I'm not familiar with this television series, but watched the "To Be A Somebody" episode recently. It combined all the best elements of British crime drama: fantastic writing, spot-on acting, tight directing/editing, and a compelling story.
I think I'd prefer not to see it again.
The main focus of the plot from a traditional perspective is the downward spiral of a disaffected working class man, played brilliantly by Robert Carlyle. The parallel theme -- the one we're barely aware of until the end -- is the fact that our protagonist (played brilliantly by Robbie Coltrane) is already at the bottom of that spiral.
While mesmerized by the story, I also had a vague unease whilst viewing. It wasn't until another character calls Fitz "an emotional rapist" that I could identify what was disturbing me so profoundly.

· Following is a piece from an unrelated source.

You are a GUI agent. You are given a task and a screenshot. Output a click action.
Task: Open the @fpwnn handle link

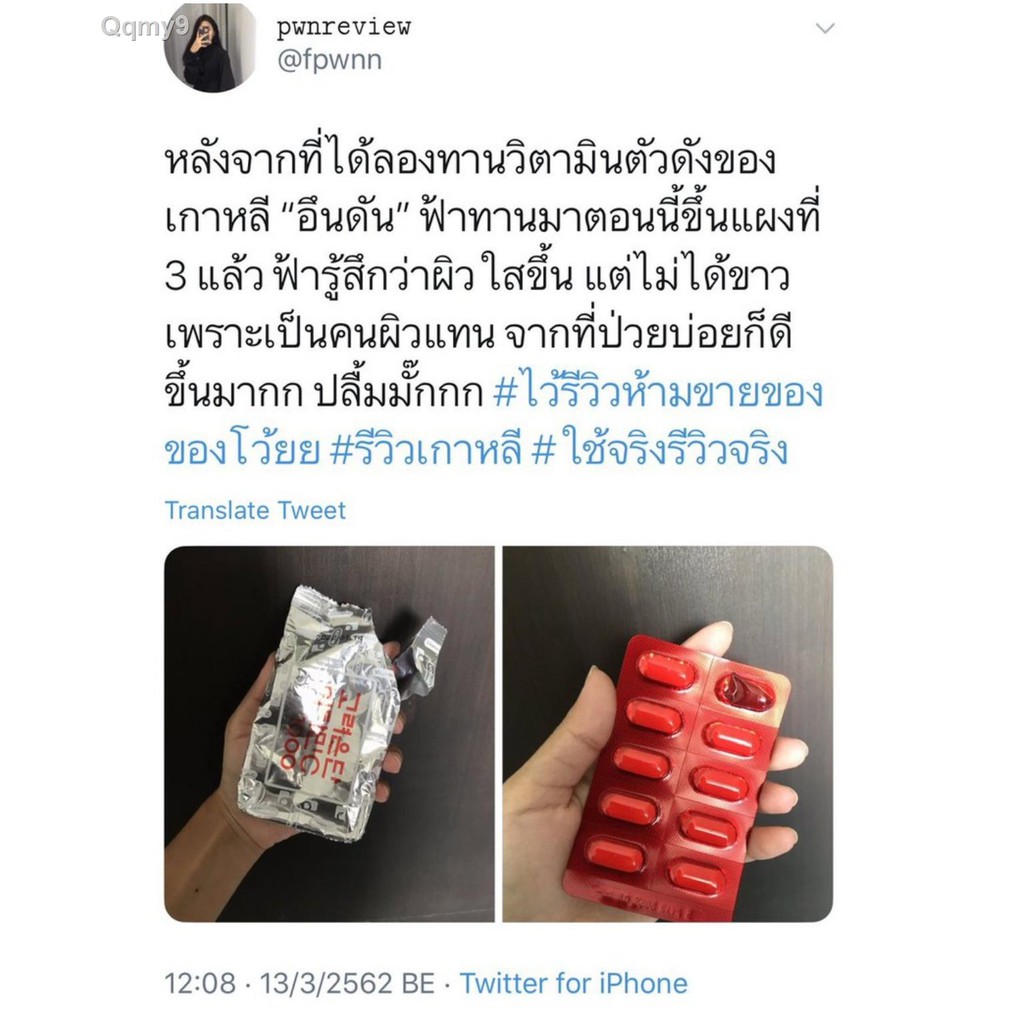(330, 60)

We can understand and even sympathize with the twisted figure of Carlyle's murderer because we can see how an essentially good man can allow himself to be taken over, taken down, and destroyed from the inside out. We see him journey downward to his eventual destruction -- and we see that he doesn't really want to be that person. He would be someone else if he could just see *how.*
Coltrane's character, on the other hand, is rewarded for his sick violations of others' psyches. He is the man who walks free, who feels no remorse, and who views the consequences of his actions solely in terms of whether it will affect his job (i.e. his own self-aggrandizement). It was truly chilling to realize by the end that Fitz would suffer no consequences -- would never be charged with any crime -- would be allowed to walk free, terrorizing whomever he chose. And that he *enjoys* it.
Mesmerizing, compelling -- and I never want to see it again.